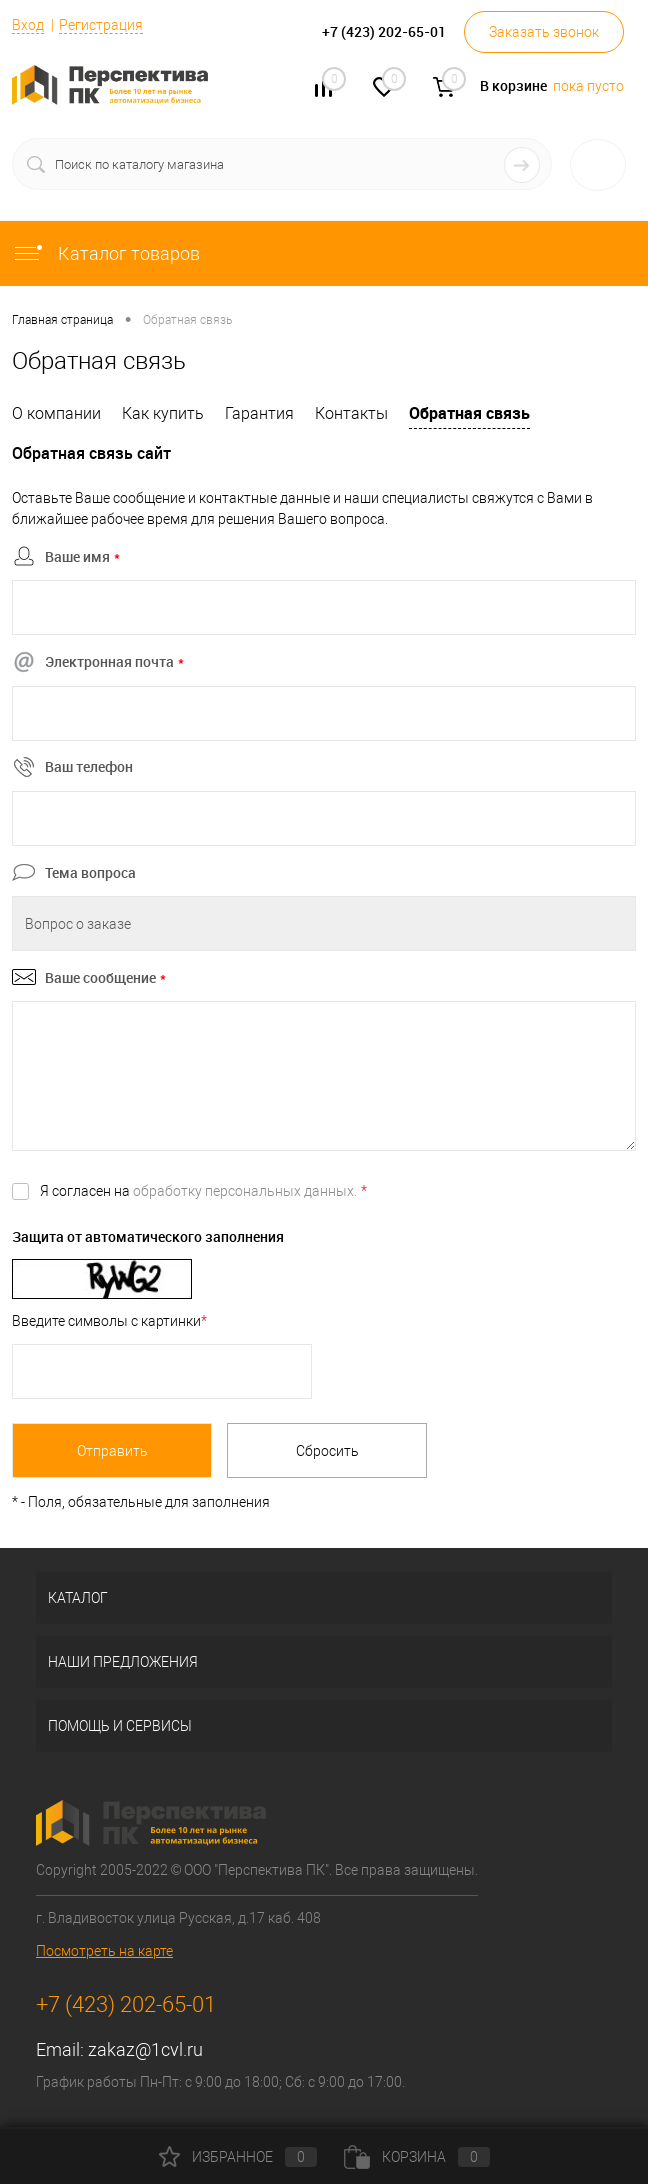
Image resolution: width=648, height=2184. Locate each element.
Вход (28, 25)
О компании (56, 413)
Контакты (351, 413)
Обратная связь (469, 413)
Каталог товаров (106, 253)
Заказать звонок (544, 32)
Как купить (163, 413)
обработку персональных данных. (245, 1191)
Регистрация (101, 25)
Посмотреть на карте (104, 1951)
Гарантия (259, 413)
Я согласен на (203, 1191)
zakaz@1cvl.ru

**Do this**
Express the listing above as a two-column Markdown table, with the row number under "Row" and the line under "Listing line". Leave out blank lines and pictures.

**Finished answer**
| Row | Listing line |
|---|---|
| 1 | Image resolution: width=648, height=2184. Locate each element. |
| 2 | Вход (28, 25) |
| 3 | О компании (56, 413) |
| 4 | Контакты (351, 413) |
| 5 | Обратная связь (469, 413) |
| 6 | Каталог товаров (106, 253) |
| 7 | Заказать звонок (544, 32) |
| 8 | Как купить (163, 413) |
| 9 | обработку персональных данных. (245, 1191) |
| 10 | Регистрация (101, 25) |
| 11 | Посмотреть на карте (104, 1951) |
| 12 | Гарантия (259, 413) |
| 13 | Я согласен на (203, 1191) |
| 14 | zakaz@1cvl.ru |